▶ _About this task_
Output the lines of the entries below beginning at the one with "This screenshot has height=158, width=188." and ending with the last, exactly as written and without pictures.

*** Opening Record extracts ***

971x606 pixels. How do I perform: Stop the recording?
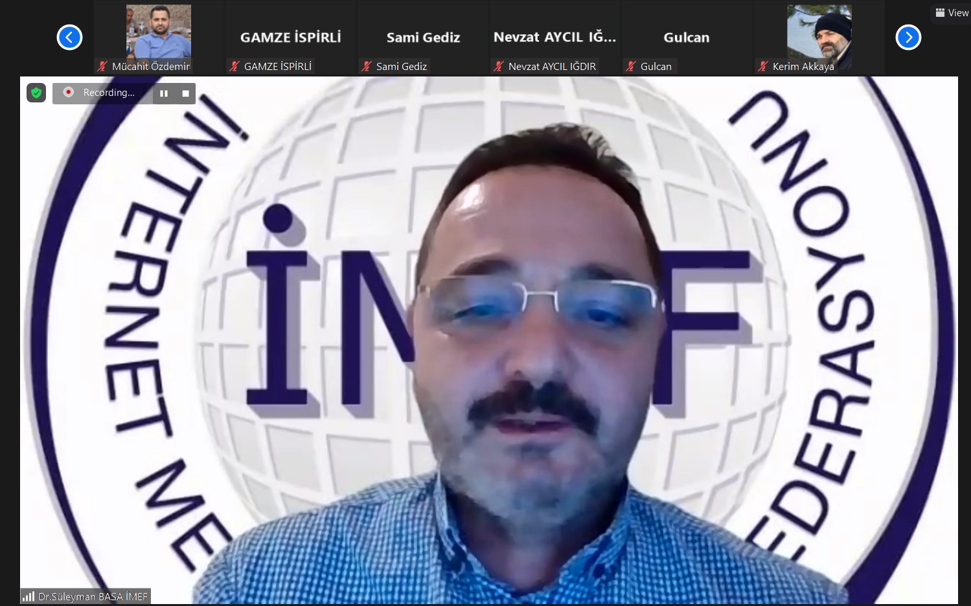tap(185, 93)
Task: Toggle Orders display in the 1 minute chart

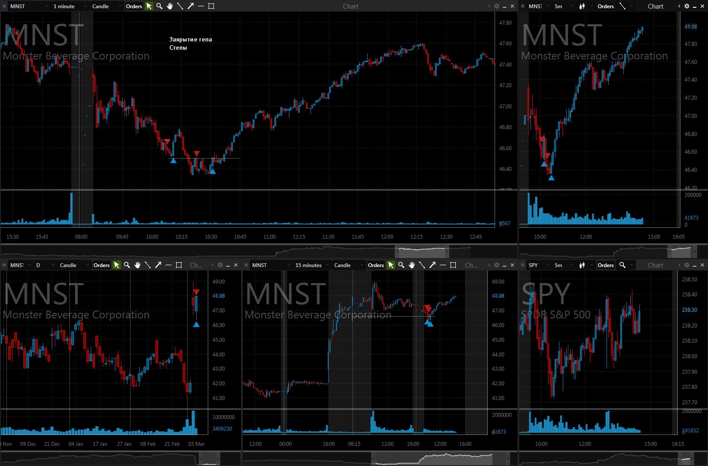Action: [x=134, y=6]
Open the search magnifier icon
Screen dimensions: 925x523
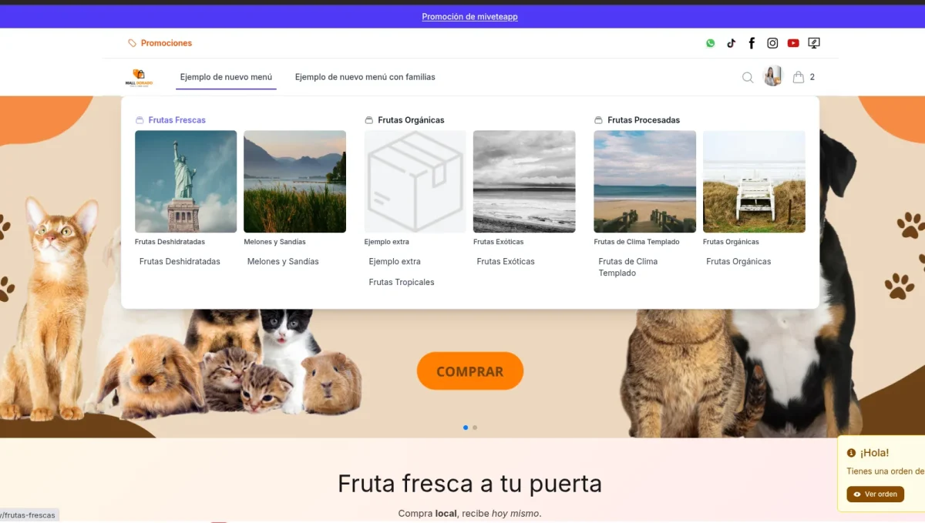[x=748, y=77]
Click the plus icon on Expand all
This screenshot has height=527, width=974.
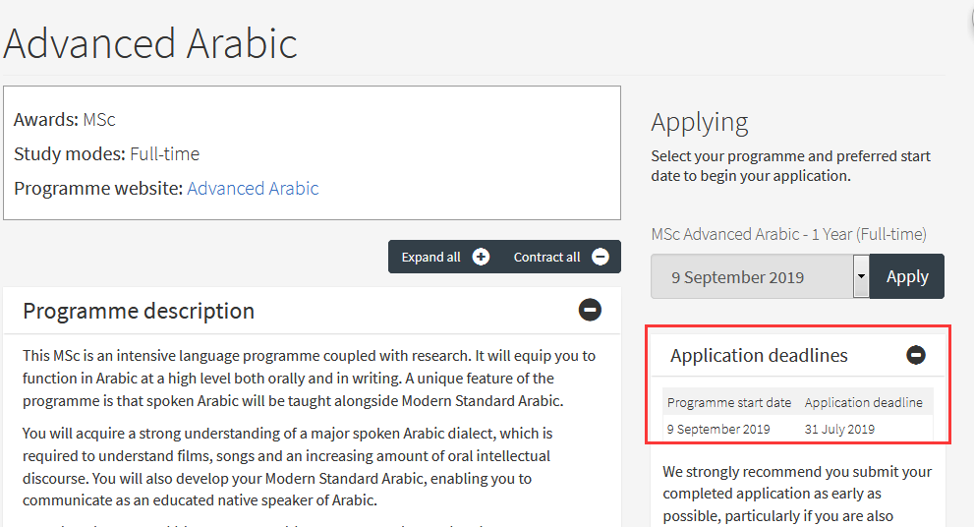click(x=481, y=257)
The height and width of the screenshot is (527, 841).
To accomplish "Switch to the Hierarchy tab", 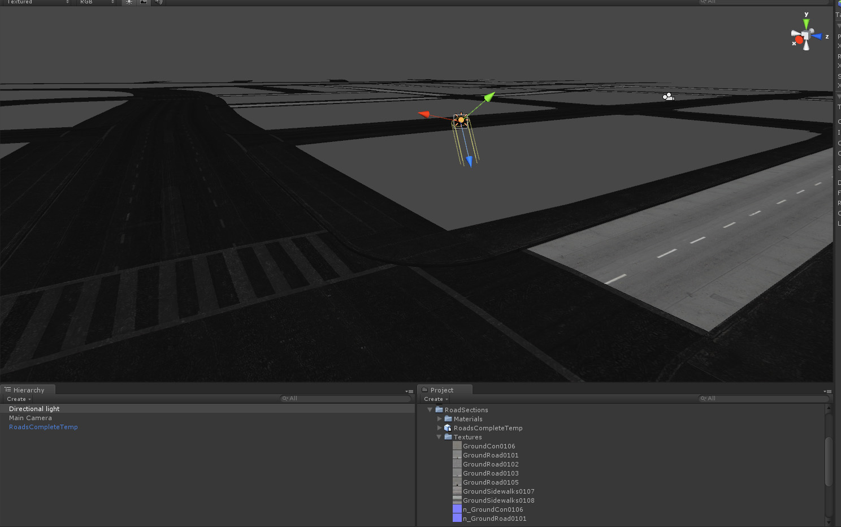I will pos(28,390).
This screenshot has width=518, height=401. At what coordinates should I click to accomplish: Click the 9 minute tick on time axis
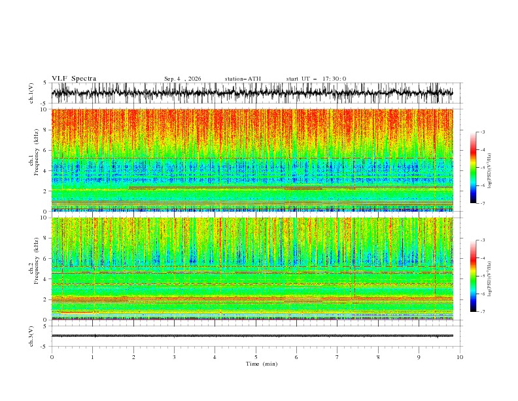pos(419,357)
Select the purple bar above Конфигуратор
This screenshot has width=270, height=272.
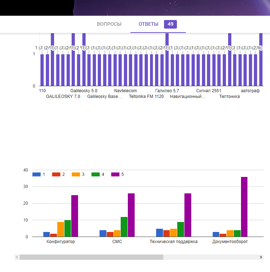point(74,216)
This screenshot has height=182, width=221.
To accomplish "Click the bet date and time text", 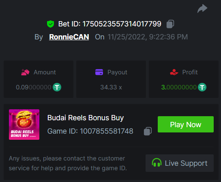I will pyautogui.click(x=148, y=37).
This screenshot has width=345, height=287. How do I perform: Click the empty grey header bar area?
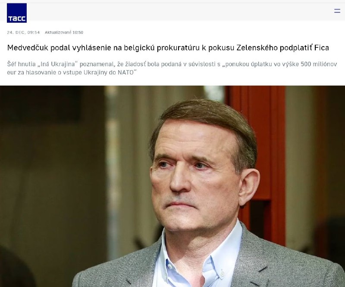176,11
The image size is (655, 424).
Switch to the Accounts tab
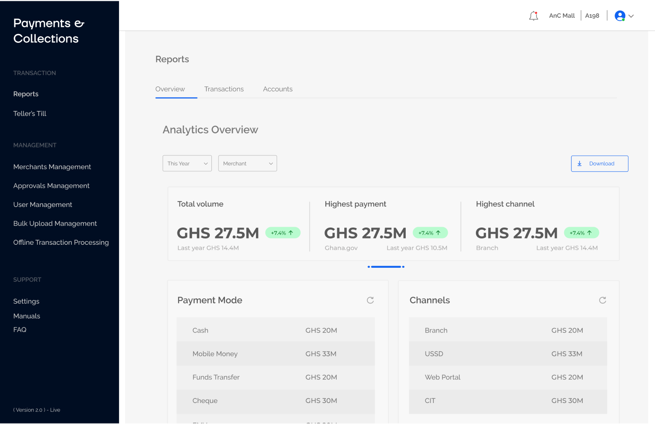point(277,89)
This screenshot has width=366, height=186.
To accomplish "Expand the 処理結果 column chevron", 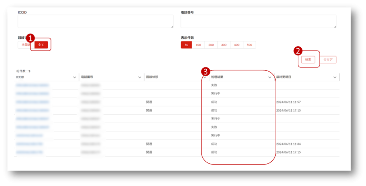I will pos(270,77).
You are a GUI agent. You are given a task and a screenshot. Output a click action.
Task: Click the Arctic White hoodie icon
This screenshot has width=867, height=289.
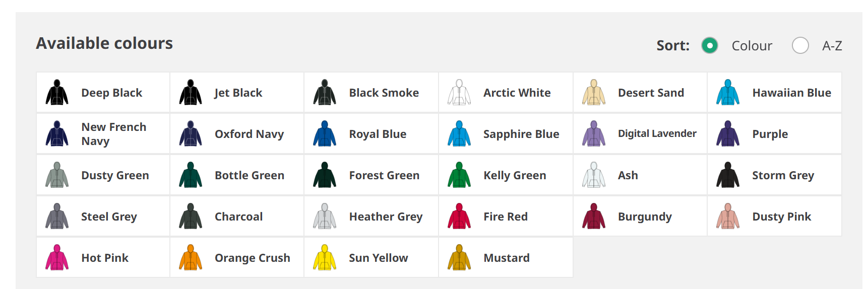pyautogui.click(x=459, y=93)
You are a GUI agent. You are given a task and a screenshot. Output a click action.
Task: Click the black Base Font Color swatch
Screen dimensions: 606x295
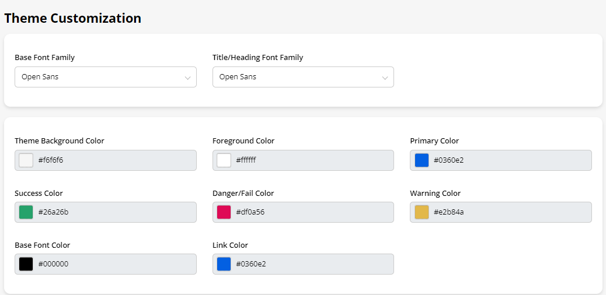click(x=26, y=264)
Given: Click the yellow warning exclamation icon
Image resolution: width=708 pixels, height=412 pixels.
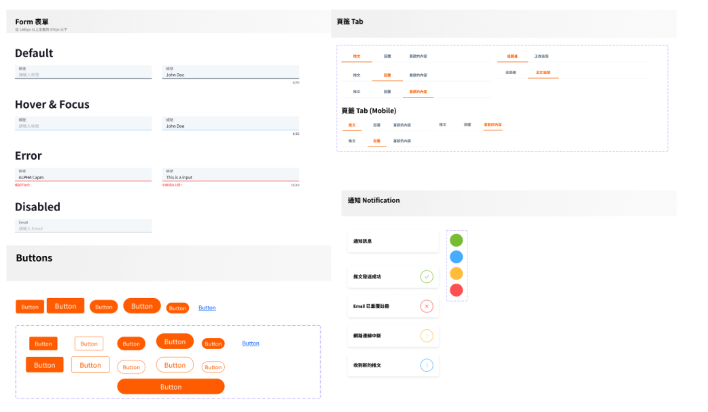Looking at the screenshot, I should pyautogui.click(x=427, y=335).
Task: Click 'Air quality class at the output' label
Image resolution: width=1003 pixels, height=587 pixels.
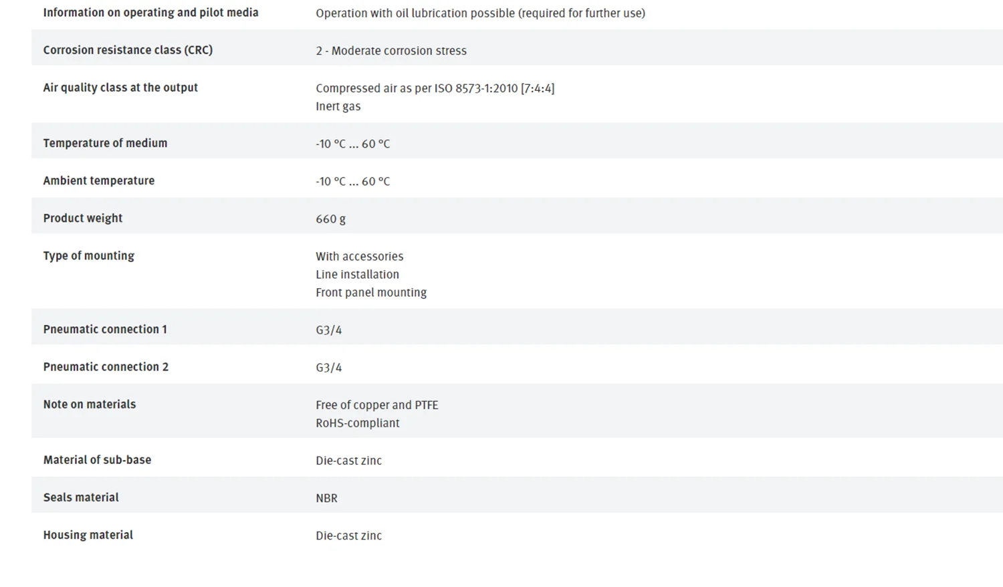Action: point(120,88)
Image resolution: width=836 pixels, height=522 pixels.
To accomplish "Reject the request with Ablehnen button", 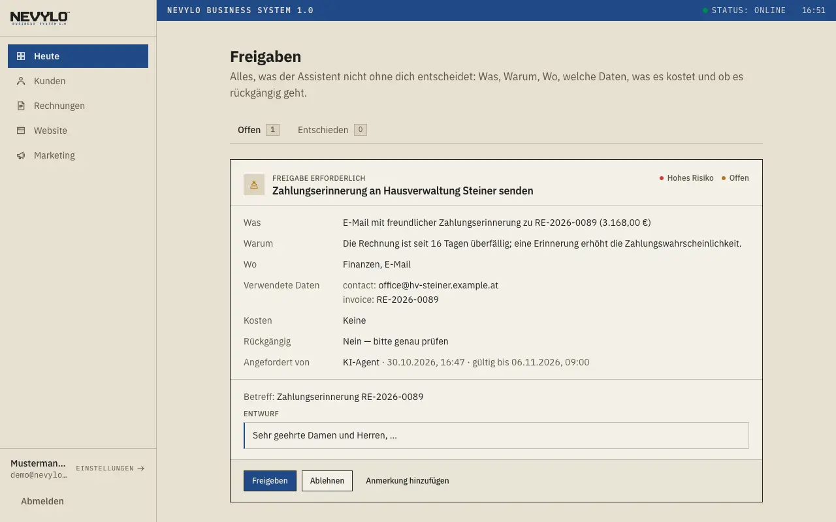I will (327, 481).
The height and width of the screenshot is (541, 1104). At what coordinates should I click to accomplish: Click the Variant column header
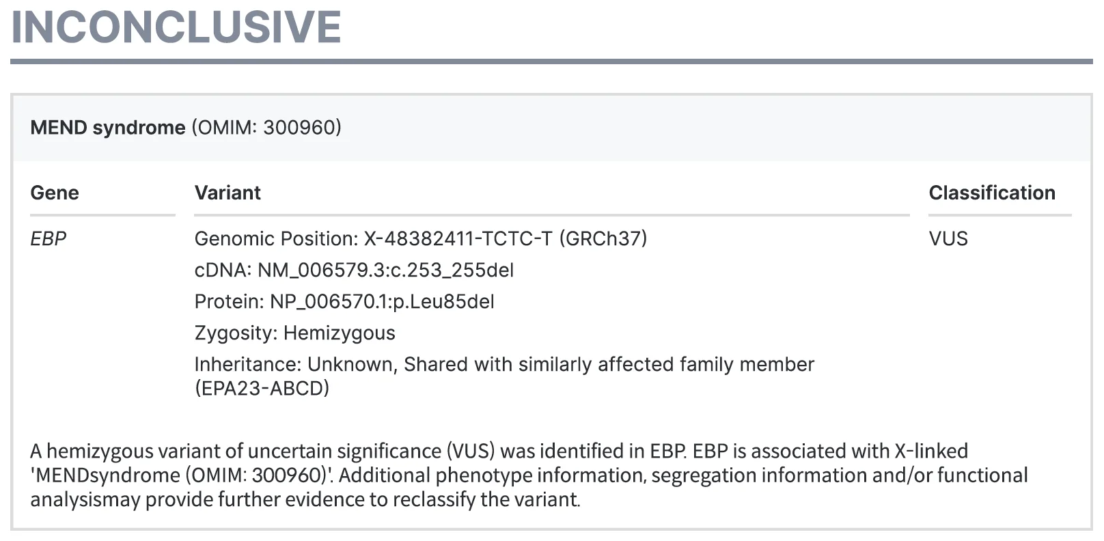click(227, 193)
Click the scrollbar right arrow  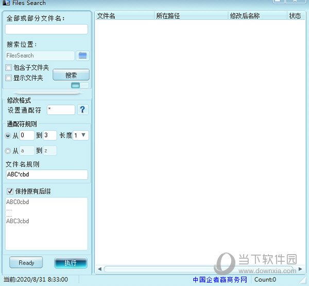(301, 269)
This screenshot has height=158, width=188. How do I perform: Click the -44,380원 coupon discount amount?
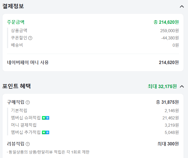(x=170, y=38)
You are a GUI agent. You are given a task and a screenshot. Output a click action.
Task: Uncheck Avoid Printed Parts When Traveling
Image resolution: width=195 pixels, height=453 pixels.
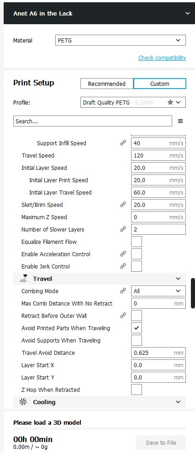(x=137, y=328)
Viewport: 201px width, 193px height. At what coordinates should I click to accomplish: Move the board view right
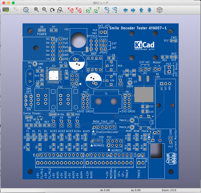[133, 10]

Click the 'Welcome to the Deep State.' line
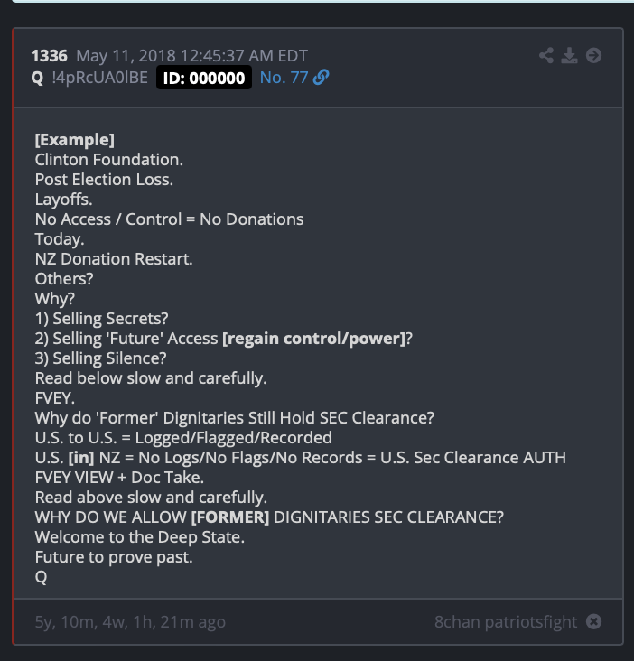point(139,537)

*** Closing Record extracts ***

▶ _Exercise output_
This screenshot has height=158, width=188. How do I perform: Click the -44,380원 coupon discount amount?
(x=170, y=38)
You are a GUI agent. You are given a task and a screenshot. Output a click action.
Task: Uncheck Avoid Printed Parts When Traveling
Image resolution: width=195 pixels, height=453 pixels.
(x=137, y=328)
Viewport: 201px width, 193px height. At what coordinates should I click to accomplish: Move the board view right
[133, 10]

Click the 'Welcome to the Deep State.' line
point(139,537)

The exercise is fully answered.